**Short exercise 1:** Retype the part of the passage on Sir Thomas Saunders that begins with the words containing "Sir Thomas Saunders was" and ends with "Henry Blount (knight)", keeping every character unchanged.

Sir Thomas Saunders was the third son of Richard Saunders of Amersham (died 1601) and his wife, Elizabeth nee Blount. [1] The Saunders had been major landowners in Buckinghamshire for several generations and his father had been lord of the manors of Moreton in Dinton and Pitchcott. Through his mother, Sir Thomas' first cousin was Henry Blount (knight)

Saunders matriculated at King's College, Cambridge in 1613. [2] He was admitted to the Middle Temple that same year. [3]

Estate

The manor of Pitchcott had passed from Richard Saunders to John Saunders, his eldest son. John Saunders died in 1623 and the manor passed to his daughter Elizabeth and her husband Sir Walter Pye. Sir Walter and Elizabeth conveyed the manor of Pitchcott to Sir Thomas Saunders and his brother Francis in 1637. [4] Sir Thomas Saunders also owned lands in the nearby parishes of Oving and North Marston.

**Short exercise 2:** Echo all of the entries below word for word.

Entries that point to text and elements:
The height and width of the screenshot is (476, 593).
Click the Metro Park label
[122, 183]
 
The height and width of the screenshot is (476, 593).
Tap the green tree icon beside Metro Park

**Task output 1:**
Sir Thomas Saunders was the third son of Richard Saunders of Amersham (died 1601) and his wife, Elizabeth nee Blount. [1] The Saunders had been major landowners in Buckinghamshire for several generations and his father had been lord of the manors of Moreton in Dinton and Pitchcott. Through his mother, Sir Thomas' first cousin was Henry Blount (knight)

**Task output 2:**
The height and width of the screenshot is (476, 593).
Click the Metro Park label
[122, 183]
 
The height and width of the screenshot is (476, 593).
Tap the green tree icon beside Metro Park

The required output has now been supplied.